(DIRECTION): Reproduce the data from its start through the line containing "point(27,268)", both ends included, with every "How do I perform" changed to "How can I accomplish" and nothing else altered.

--- START OF GIVEN DATA ---

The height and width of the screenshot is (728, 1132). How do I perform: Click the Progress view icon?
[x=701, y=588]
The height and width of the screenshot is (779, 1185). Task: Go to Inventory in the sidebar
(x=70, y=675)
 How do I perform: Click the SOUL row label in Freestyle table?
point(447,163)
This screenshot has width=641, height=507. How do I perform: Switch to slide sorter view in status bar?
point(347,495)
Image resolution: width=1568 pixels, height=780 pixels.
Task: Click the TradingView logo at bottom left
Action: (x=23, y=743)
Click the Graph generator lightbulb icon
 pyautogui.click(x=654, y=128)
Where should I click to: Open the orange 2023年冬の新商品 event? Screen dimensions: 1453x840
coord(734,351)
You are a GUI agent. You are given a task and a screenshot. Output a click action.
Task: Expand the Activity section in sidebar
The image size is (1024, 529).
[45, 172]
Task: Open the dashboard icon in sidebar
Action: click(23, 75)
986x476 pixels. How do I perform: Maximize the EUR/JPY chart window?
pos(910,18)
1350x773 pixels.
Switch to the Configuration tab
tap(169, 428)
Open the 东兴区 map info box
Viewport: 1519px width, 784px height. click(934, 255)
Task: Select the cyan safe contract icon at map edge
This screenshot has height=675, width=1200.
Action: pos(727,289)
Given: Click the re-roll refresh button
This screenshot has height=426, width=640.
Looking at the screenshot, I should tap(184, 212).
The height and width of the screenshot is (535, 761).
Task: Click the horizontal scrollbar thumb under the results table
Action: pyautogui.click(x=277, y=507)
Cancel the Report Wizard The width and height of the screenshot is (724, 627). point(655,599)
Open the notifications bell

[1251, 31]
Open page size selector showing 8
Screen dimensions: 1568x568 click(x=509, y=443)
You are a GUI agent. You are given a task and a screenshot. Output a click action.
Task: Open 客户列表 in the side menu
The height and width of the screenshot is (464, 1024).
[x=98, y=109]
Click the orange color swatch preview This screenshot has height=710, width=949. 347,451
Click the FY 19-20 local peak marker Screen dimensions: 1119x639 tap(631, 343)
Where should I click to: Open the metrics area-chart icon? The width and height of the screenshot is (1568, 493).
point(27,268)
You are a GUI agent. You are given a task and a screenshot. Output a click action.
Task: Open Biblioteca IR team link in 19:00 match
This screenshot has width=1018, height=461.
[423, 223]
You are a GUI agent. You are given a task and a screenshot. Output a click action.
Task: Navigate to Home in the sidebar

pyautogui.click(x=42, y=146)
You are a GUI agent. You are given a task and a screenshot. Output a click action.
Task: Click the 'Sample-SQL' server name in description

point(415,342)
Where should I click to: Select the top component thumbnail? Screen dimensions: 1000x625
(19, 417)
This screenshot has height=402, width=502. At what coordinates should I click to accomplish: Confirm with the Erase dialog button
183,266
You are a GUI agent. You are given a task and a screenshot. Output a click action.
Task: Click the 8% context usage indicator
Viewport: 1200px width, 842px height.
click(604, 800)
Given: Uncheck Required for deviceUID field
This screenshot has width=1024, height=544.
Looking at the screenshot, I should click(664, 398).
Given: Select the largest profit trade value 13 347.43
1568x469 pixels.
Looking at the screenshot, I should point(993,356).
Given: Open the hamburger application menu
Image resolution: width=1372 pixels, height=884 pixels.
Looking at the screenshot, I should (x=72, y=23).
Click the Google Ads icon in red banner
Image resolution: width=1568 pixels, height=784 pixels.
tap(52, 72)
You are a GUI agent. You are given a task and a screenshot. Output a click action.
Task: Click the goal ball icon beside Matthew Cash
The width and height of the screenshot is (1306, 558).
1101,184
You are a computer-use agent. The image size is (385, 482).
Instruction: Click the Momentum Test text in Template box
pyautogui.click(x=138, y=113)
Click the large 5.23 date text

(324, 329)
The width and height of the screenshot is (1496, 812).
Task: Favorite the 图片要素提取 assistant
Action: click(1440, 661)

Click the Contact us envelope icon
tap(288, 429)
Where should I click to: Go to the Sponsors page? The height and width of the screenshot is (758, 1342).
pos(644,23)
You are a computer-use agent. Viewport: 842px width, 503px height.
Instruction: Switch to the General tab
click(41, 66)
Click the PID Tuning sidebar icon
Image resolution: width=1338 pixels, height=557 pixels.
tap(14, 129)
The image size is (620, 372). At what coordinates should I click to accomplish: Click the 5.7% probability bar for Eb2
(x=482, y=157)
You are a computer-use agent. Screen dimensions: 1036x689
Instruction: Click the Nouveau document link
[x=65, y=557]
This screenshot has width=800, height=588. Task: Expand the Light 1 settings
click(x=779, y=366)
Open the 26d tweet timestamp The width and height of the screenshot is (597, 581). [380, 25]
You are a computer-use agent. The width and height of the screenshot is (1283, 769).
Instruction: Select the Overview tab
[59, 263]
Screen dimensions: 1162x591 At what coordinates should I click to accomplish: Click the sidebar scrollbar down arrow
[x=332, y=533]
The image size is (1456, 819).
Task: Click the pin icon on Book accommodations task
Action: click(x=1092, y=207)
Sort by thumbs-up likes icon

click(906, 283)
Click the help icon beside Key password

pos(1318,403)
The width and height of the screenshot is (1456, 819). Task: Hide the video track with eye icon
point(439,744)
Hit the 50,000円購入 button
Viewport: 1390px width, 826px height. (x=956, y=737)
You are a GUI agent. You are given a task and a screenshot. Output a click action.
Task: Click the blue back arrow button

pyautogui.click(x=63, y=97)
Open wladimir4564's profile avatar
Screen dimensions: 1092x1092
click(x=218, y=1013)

--- END OF GIVEN DATA ---

(RESULT OF THE TASK):
The height and width of the screenshot is (728, 1132). How can I accomplish: Click the Progress view icon?
[x=701, y=588]
The height and width of the screenshot is (779, 1185). Task: Go to Inventory in the sidebar
(x=70, y=675)
 How can I accomplish: Click the SOUL row label in Freestyle table?
point(447,163)
This screenshot has width=641, height=507. How can I accomplish: Switch to slide sorter view in status bar?
point(347,495)
Image resolution: width=1568 pixels, height=780 pixels.
Task: Click the TradingView logo at bottom left
Action: (x=23, y=743)
Click the Graph generator lightbulb icon
 pyautogui.click(x=654, y=128)
Where should I click to: Open the orange 2023年冬の新商品 event? Screen dimensions: 1453x840
coord(734,351)
You are a GUI agent. You are given a task and a screenshot. Output a click action.
Task: Expand the Activity section in sidebar
The image size is (1024, 529).
[45, 172]
Task: Open the dashboard icon in sidebar
Action: click(23, 75)
986x476 pixels. How can I accomplish: Maximize the EUR/JPY chart window?
pos(910,18)
1350x773 pixels.
Switch to the Configuration tab
tap(169, 428)
Open the 东兴区 map info box
Viewport: 1519px width, 784px height. click(934, 255)
Task: Select the cyan safe contract icon at map edge
This screenshot has height=675, width=1200.
Action: pos(727,289)
Given: Click the re-roll refresh button
This screenshot has height=426, width=640.
Looking at the screenshot, I should tap(184, 212).
The height and width of the screenshot is (535, 761).
Task: Click the horizontal scrollbar thumb under the results table
Action: pyautogui.click(x=277, y=507)
Cancel the Report Wizard The width and height of the screenshot is (724, 627). point(655,599)
Open the notifications bell

[1251, 31]
Open page size selector showing 8
Screen dimensions: 1568x568 click(x=509, y=443)
You are a GUI agent. You are given a task and a screenshot. Output a click action.
Task: Open 客户列表 in the side menu
The height and width of the screenshot is (464, 1024).
[x=98, y=109]
Click the orange color swatch preview This screenshot has height=710, width=949. 347,451
Click the FY 19-20 local peak marker Screen dimensions: 1119x639 tap(631, 343)
Where should I click to: Open the metrics area-chart icon? The width and height of the screenshot is (1568, 493).
point(27,268)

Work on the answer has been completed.